> EXERCISE DIRECTIONS: Update the listing below by changing every "Locate an element" to "Find an element", and leave everything else the same.
[DATASET RECORDS]
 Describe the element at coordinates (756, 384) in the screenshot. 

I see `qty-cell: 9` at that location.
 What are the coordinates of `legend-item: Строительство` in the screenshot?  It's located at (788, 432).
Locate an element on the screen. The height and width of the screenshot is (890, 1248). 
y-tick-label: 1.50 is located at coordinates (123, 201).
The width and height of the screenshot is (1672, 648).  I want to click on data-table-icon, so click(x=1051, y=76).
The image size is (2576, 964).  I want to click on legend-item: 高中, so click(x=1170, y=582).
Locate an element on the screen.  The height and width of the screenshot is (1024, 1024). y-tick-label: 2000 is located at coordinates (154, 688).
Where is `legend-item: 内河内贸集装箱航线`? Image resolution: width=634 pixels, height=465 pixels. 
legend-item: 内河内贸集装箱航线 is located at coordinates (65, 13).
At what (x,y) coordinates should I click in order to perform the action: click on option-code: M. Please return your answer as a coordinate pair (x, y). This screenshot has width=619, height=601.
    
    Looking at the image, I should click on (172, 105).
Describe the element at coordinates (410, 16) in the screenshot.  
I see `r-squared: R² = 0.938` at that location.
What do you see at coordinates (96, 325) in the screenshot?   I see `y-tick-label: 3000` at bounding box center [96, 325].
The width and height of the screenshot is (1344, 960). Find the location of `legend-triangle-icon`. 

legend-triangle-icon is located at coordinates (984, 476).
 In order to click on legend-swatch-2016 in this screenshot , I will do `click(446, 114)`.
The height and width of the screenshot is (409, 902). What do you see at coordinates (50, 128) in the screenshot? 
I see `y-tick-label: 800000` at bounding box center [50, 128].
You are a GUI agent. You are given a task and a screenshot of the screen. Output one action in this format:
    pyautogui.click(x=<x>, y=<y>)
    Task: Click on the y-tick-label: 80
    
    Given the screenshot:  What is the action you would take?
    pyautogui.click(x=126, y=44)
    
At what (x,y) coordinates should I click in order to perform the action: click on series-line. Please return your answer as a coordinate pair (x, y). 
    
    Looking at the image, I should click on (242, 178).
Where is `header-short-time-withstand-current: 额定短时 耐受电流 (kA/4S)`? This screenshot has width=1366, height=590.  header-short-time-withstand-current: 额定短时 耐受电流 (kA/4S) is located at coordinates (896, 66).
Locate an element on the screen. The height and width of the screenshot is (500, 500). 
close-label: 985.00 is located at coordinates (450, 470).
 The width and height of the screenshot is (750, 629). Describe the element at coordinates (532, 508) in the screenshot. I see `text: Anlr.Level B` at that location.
[/DATASET RECORDS]
> COMPLETED EXERCISE:
 Describe the element at coordinates (756, 384) in the screenshot. 

I see `qty-cell: 9` at that location.
 What are the coordinates of `legend-item: Строительство` in the screenshot?  It's located at (788, 432).
Find an element on the screen. The height and width of the screenshot is (890, 1248). 
y-tick-label: 1.50 is located at coordinates (123, 201).
The width and height of the screenshot is (1672, 648).  I want to click on data-table-icon, so click(x=1051, y=76).
The image size is (2576, 964).  I want to click on legend-item: 高中, so click(x=1170, y=582).
Find an element on the screen.  The height and width of the screenshot is (1024, 1024). y-tick-label: 2000 is located at coordinates (154, 688).
Where is `legend-item: 内河内贸集装箱航线`? Image resolution: width=634 pixels, height=465 pixels. 
legend-item: 内河内贸集装箱航线 is located at coordinates (65, 13).
At what (x,y) coordinates should I click in order to perform the action: click on option-code: M. Please return your answer as a coordinate pair (x, y). This screenshot has width=619, height=601.
    
    Looking at the image, I should click on (172, 105).
Describe the element at coordinates (410, 16) in the screenshot.  
I see `r-squared: R² = 0.938` at that location.
What do you see at coordinates (96, 325) in the screenshot?   I see `y-tick-label: 3000` at bounding box center [96, 325].
The width and height of the screenshot is (1344, 960). Find the location of `legend-triangle-icon`. 

legend-triangle-icon is located at coordinates (984, 476).
 In order to click on legend-swatch-2016 in this screenshot , I will do `click(446, 114)`.
The height and width of the screenshot is (409, 902). What do you see at coordinates (50, 128) in the screenshot? 
I see `y-tick-label: 800000` at bounding box center [50, 128].
You are a GUI agent. You are given a task and a screenshot of the screen. Output one action in this format:
    pyautogui.click(x=<x>, y=<y>)
    Task: Click on the y-tick-label: 80
    
    Given the screenshot:  What is the action you would take?
    pyautogui.click(x=126, y=44)
    
At what (x,y) coordinates should I click in order to perform the action: click on series-line. Please return your answer as a coordinate pair (x, y). 
    
    Looking at the image, I should click on (242, 178).
Where is `header-short-time-withstand-current: 额定短时 耐受电流 (kA/4S)`? This screenshot has width=1366, height=590.  header-short-time-withstand-current: 额定短时 耐受电流 (kA/4S) is located at coordinates (896, 66).
Find an element on the screen. The height and width of the screenshot is (500, 500). 
close-label: 985.00 is located at coordinates (450, 470).
 The width and height of the screenshot is (750, 629). Describe the element at coordinates (532, 508) in the screenshot. I see `text: Anlr.Level B` at that location.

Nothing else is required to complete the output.